Then the set of all positive integers $b$ such that $k f(b) b^n+1$
is composite for all positive integers $n$ contains an infinite
arithmetic progression.
\end{thm}

\begin{proof}
For any positive integer $c$, let $b=c(k^2f(-1)^2-1)-1$. Then, when $n$ is odd, we have
\[k f(b)  b^n+1 \equiv k f(-1) (-1)^n+1\equiv 0 \pmod{kf(-1)-1};\]
and when $n$ is even, we have
\[k f(b)  b^n+1 \equiv k f(-1) (-1)^n+1\equiv 0 \pmod{kf(-1)+1}.\]
Since $f(x)$ has a positive leading coefficient, there exists $N$ such that $kf(b)b+1>kf(-1)+1$ for all $c>N$, eliminating the possibility that $kf(b)b^n+1$ is prime for any positive integer $n$.
\end{proof}

The following corollary is immediate from Dirichlet's theorem on
primes in an arithmetic progression.
\begin{cor}
  Assume the hypotheses of Theorem \ref{J1}. Then there exist infinitely many prime numbers $p$ such that $k f(p) p^n+1$
is composite for all positive integers $n$.
\end{cor}

If certain further restrictions are imposed on the polynomial $f(x)$
in Theorem \ref{J1}, a lower bound can be placed on the number of
prime divisors of each term in the sequence of Theorem \ref{J1}.
More precisely, we have the following:
\begin{thm}\label{J1A}
In addition to the hypotheses of Theorem \ref{J1}, let $m\ge 2$ be a
fixed integer and let $z$ be an odd positive integer such that the
number of divisors of $z$ is $m+1$. If $f(-1)=k^{z-1}$, then the set
of all positive integers $b$ such that $k f(b) b^n+1$ has at least
$m$ distinct prime divisors for all positive integers $n$ contains
an infinite arithmetic progression.
\end{thm}

\begin{proof}
 Since $m\ge 2$, we have that $z>2$. Then, by Theorem \ref{Bang}, $kf(-1)-1=k^z-1$ has at least
  $m$ distinct prime divisors. Thus, when $n$ is odd, $k f(b) b^n+1$ has at least $m$ distinct prime
   divisors since, from the proof of Theorem \ref{J1}, we have that $kf(-1)-1$ divides $k f(b) b^n+1$.
    Also, by Theorem \ref{Bang}, $k^{2z}-1$ has at least $m$ distinct prime divisors.
    Consequently, $kf(-1)+1=k^z+1$ has at least $m$ distinct prime divisors. Therefore, when $n$ is even,
    $k f(b) b^n+1$ has at least $m$ distinct prime divisors since, from the proof of Theorem \ref{J1},
    we have that $kf(-1)+1$ divides $k f(b) b^n+1$.
\end{proof}

As before, we have the following corollary immediately from
Dirichlet's theorem.
\begin{cor}
  Assume the hypotheses of Theorem \ref{J1A}. Then there exist infinitely many prime numbers $p$ such that $k f(p) p^n+1$
has at least $m$ distinct prime divisors for all positive integers
$n$.
\end{cor}

While Theorem \ref{J1} is interesting, it does not generalize Theorem \ref{Sierpinski}. The following conjecture, however, is a natural generalization of Theorem \ref{Sierpinski}.
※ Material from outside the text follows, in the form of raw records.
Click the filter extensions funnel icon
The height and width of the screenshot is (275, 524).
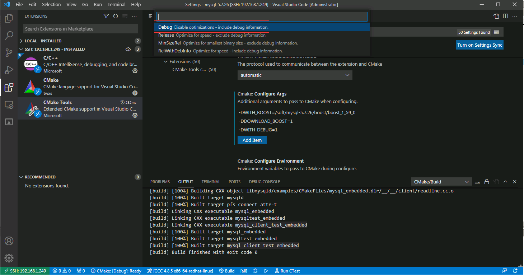[x=106, y=16]
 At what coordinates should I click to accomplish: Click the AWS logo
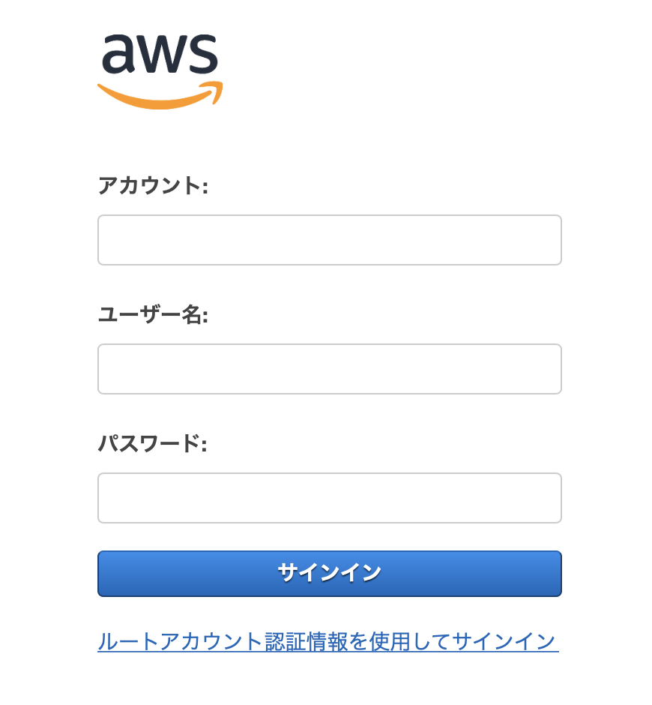point(160,68)
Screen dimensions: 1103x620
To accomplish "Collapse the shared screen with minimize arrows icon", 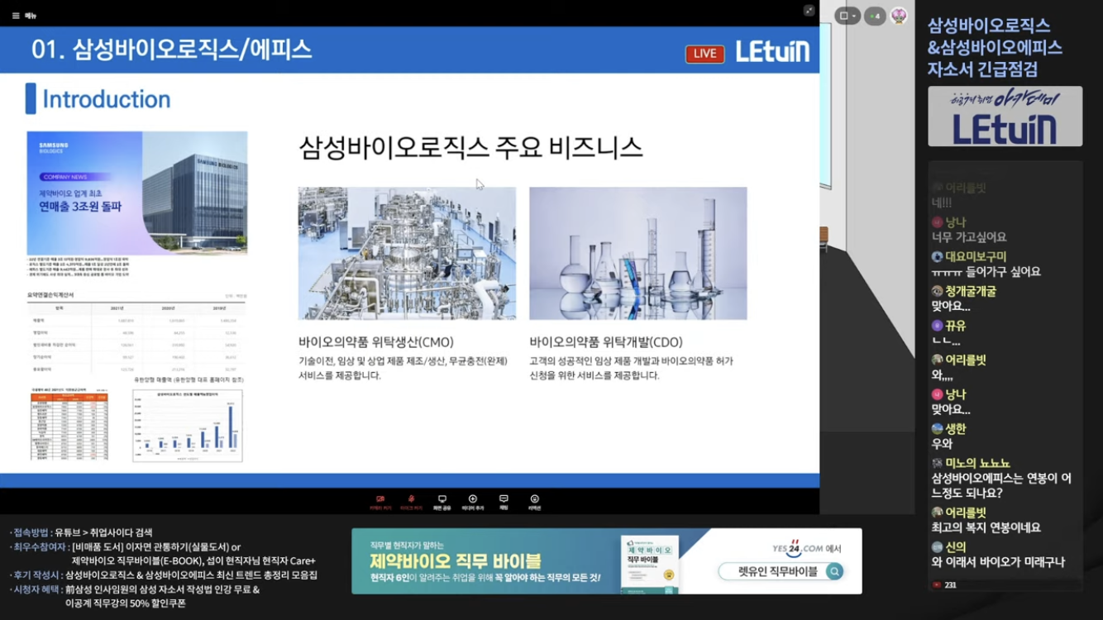I will coord(809,11).
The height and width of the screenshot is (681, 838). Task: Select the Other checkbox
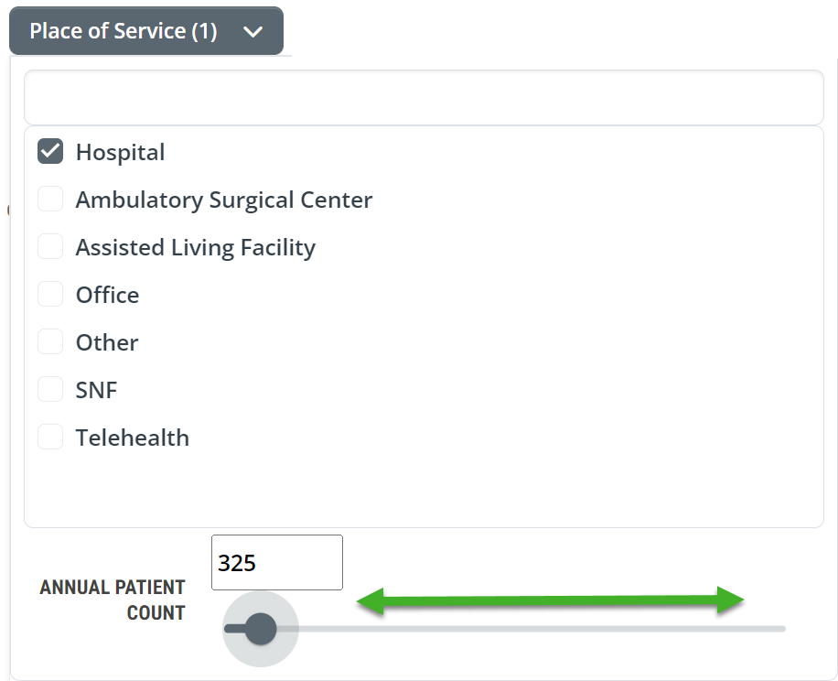pyautogui.click(x=50, y=341)
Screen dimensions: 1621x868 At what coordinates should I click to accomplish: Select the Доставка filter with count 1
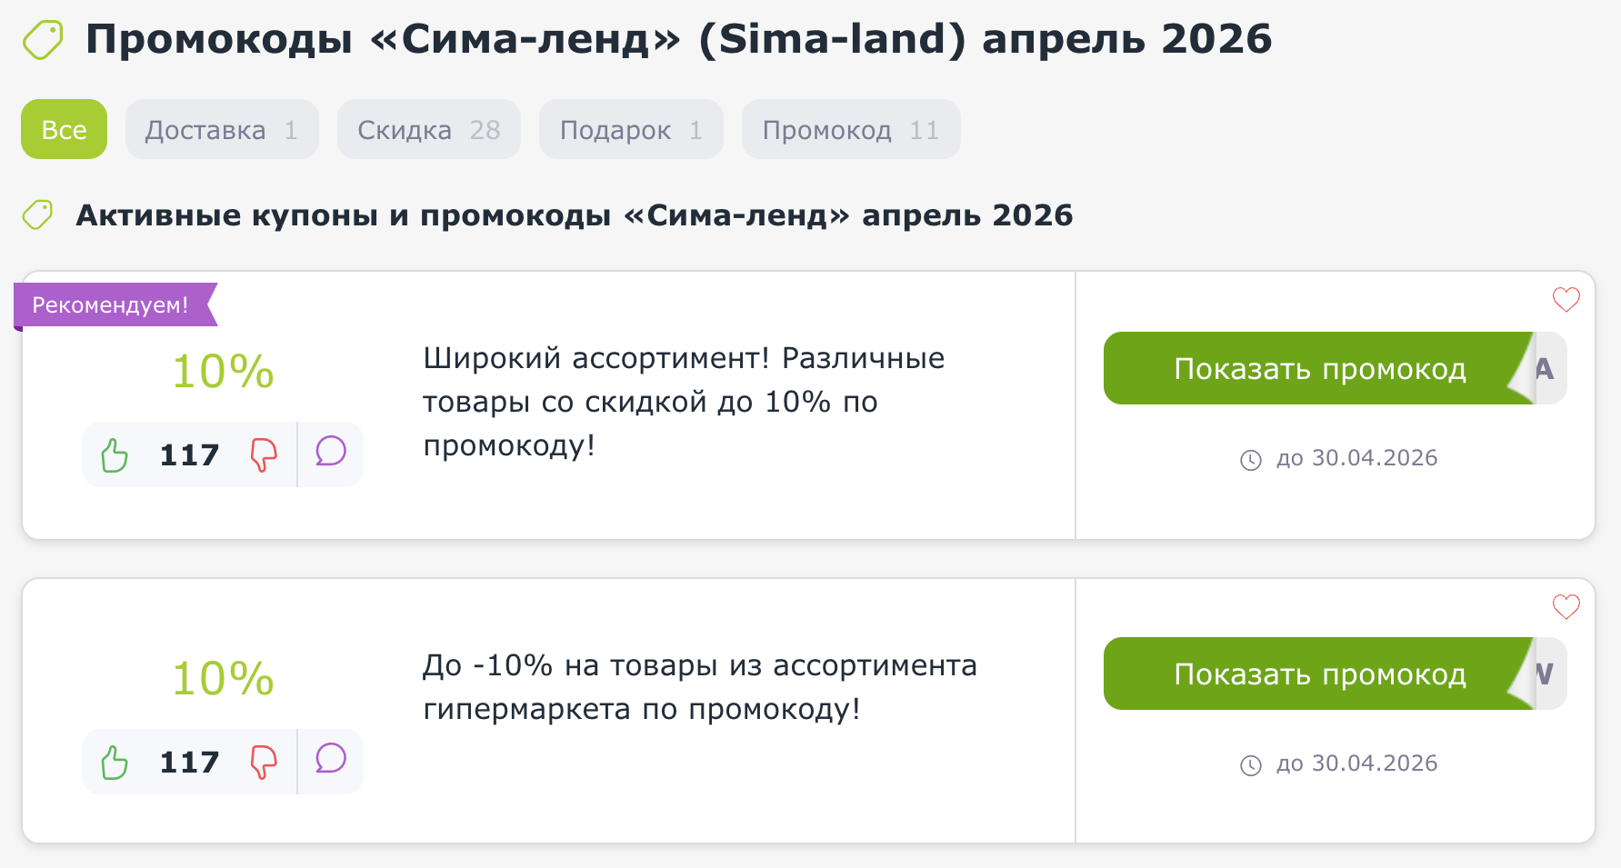tap(221, 129)
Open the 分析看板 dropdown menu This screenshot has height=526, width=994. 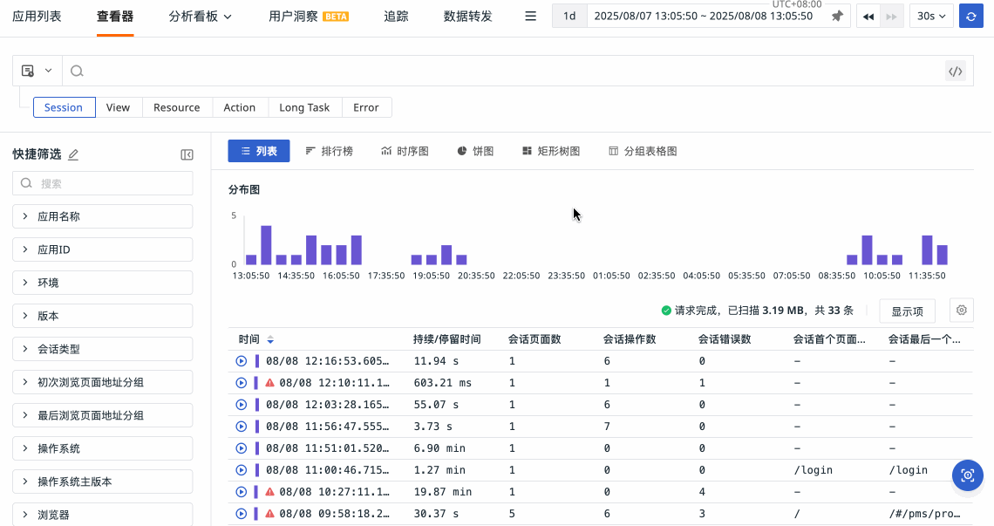click(201, 16)
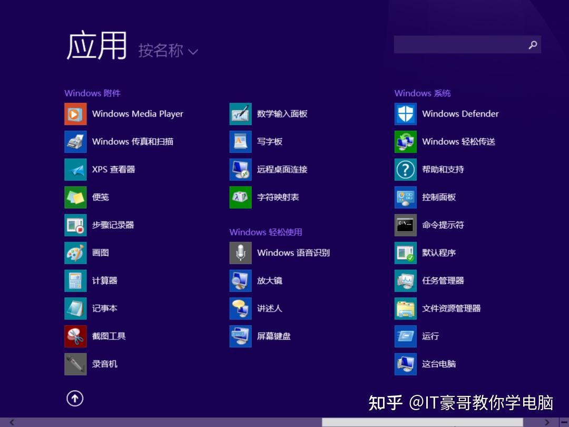Start the 截图工具 snipping tool
Screen dimensions: 569x427
[x=109, y=336]
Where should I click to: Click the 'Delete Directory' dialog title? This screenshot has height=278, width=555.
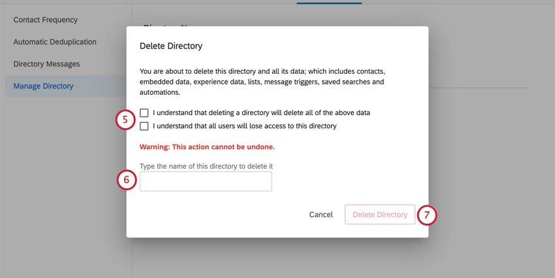[x=171, y=46]
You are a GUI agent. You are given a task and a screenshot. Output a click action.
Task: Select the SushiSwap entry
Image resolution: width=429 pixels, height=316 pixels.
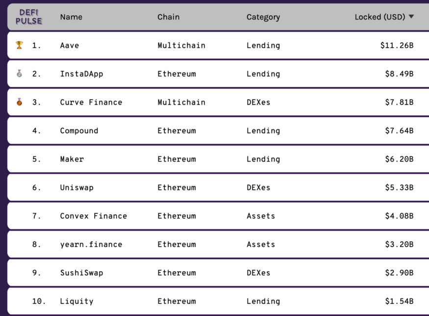(81, 273)
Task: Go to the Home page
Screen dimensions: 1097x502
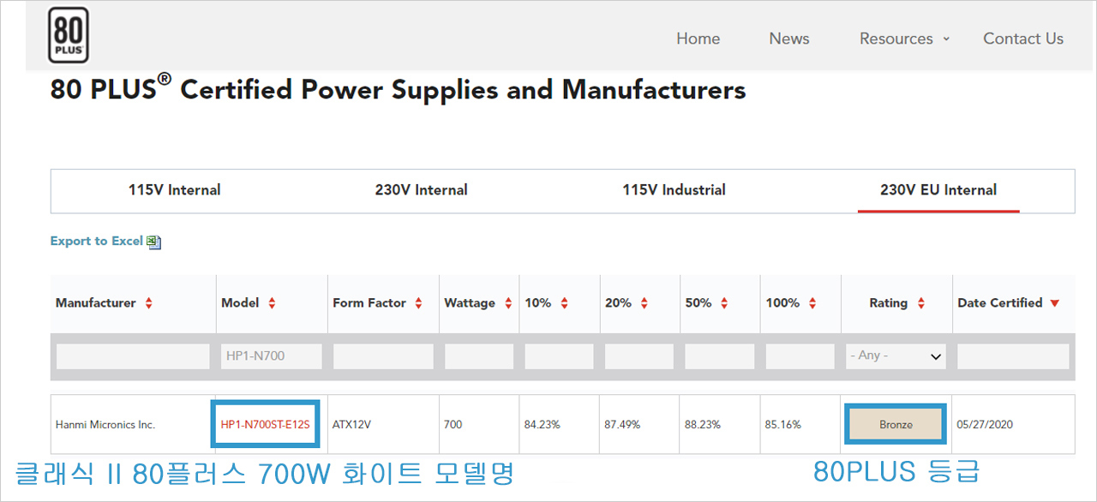Action: (x=698, y=39)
\begin{conj}\label{Conjecture}%{\rm \blue {\bf (J--2006)} }\label{Conjecture}
Let $a,m\ge 2$ be fixed integers. For any positive integer $n$,
define \[b_n:=a^{(m-1)n}+a^{(m-2)n}+\cdots +a^{n}.\] Then the set of
all positive integers $k$ such that $kb_n+1$ is composite for all
positive integers $n$ contains an infinite arithmetic progression.
\end{conj}

\begin{rem}
  Note that $a=m=2$ in Conjecture \ref{Conjecture} is Sierpi\'{n}ski's original result, Theorem \ref{Sierpinski}.
\end{rem}

It was our hope to find a proof of Conjecture \ref{Conjecture}. Unfortunately, known general techniques seem to fall
 short of achieving this goal. In particular, the major stumbling block seems to be that little is known concerning the number of primitive prime divisors in sequences whose terms are of the form $a^m-1$. Despite this lack of additional insight, we are able to prove Conjecture \ref{Conjecture} in many situations (see Theorem \ref{Jmax}).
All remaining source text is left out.